» **AUFGABE**: Überführe die Zeilen des Materials von der Zeile mit „This screenshot has height=525, width=804.“ bis zur Zeile mit „point(343,87)“, beide eingeschlossen, in eine JSON-Liste von Zeichenketten mit einem Eintrag pro Zeile. Leerzeilen lässt du weg.

» **MATERIAL ZUR AUFGABE**:
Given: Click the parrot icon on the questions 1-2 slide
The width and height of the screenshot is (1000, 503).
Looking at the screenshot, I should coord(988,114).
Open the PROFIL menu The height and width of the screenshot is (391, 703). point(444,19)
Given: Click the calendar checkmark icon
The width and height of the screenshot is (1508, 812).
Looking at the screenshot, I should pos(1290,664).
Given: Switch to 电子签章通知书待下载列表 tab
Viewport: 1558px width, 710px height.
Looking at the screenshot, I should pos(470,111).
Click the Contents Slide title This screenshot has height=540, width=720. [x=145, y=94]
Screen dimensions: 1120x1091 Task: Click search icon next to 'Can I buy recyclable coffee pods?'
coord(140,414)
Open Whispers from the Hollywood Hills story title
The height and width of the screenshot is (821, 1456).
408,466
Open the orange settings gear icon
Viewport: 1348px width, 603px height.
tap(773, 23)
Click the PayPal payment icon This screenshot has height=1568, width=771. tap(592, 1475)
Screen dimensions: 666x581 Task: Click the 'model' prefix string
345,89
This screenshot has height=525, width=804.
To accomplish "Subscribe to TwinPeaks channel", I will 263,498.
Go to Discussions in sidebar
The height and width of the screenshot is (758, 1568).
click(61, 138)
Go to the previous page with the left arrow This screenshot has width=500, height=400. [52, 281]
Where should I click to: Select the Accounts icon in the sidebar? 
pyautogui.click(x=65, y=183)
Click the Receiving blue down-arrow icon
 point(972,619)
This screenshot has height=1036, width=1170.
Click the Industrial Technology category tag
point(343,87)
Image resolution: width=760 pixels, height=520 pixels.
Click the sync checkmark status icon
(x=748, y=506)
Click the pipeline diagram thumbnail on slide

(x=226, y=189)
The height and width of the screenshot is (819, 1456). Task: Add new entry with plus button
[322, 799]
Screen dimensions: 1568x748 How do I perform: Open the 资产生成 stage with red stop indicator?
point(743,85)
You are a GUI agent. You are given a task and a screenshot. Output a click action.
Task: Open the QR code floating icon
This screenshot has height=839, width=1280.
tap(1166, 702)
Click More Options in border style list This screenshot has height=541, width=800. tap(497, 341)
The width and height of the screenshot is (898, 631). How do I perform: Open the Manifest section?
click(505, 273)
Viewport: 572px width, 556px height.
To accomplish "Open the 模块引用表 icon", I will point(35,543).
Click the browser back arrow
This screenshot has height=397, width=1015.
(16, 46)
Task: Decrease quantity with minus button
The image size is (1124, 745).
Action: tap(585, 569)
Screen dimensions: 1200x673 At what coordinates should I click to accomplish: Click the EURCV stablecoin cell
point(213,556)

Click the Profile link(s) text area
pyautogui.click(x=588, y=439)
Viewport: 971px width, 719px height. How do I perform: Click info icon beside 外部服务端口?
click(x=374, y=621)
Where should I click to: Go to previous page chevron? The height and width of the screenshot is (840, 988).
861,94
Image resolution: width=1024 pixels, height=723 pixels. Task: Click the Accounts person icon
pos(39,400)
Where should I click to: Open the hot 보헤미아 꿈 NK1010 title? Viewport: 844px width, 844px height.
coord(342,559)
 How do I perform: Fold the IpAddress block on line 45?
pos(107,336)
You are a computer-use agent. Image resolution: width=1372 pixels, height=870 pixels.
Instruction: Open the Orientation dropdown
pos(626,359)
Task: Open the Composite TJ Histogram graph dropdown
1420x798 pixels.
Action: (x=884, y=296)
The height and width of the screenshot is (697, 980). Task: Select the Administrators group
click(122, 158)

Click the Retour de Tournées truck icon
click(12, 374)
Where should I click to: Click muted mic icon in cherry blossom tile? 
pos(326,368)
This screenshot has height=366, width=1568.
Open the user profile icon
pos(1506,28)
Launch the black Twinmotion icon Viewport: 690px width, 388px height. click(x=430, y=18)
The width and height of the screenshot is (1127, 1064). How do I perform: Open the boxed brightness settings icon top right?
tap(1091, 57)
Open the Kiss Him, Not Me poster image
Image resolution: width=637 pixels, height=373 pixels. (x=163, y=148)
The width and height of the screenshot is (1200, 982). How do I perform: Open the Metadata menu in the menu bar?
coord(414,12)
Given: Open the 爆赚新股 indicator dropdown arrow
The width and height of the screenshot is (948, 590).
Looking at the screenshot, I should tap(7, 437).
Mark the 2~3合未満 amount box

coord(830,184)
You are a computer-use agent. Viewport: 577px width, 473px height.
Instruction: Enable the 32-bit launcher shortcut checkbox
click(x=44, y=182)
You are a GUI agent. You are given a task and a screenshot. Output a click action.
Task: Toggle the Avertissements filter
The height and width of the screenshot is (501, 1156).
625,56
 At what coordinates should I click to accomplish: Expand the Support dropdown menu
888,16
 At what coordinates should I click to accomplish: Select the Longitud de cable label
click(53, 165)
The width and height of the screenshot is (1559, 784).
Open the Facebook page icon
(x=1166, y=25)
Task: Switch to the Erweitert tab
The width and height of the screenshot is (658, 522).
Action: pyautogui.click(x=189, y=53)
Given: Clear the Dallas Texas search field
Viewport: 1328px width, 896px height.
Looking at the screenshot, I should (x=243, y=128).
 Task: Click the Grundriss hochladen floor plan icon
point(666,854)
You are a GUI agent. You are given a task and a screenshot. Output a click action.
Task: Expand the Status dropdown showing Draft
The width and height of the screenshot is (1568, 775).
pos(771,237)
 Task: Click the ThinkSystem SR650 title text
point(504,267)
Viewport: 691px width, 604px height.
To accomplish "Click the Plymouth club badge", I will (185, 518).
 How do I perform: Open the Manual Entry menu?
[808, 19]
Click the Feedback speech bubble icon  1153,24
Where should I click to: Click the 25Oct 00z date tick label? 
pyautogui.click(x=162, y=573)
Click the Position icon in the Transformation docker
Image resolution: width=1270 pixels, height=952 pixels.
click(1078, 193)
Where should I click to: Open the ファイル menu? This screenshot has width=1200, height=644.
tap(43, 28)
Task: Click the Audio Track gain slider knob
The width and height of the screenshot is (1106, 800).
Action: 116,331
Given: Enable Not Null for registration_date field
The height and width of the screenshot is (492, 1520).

» **LÖSUNG**:
[
  "This screenshot has height=525, width=804.",
  "To accomplish \"Subscribe to TwinPeaks channel\", I will 263,498.",
  "Go to Discussions in sidebar",
  "The height and width of the screenshot is (758, 1568).",
  "click(61, 138)",
  "Go to the previous page with the left arrow This screenshot has width=500, height=400. [52, 281]",
  "Where should I click to: Select the Accounts icon in the sidebar? ",
  "pyautogui.click(x=65, y=183)",
  "Click the Receiving blue down-arrow icon",
  " point(972,619)",
  "This screenshot has height=1036, width=1170.",
  "Click the Industrial Technology category tag",
  "point(343,87)"
]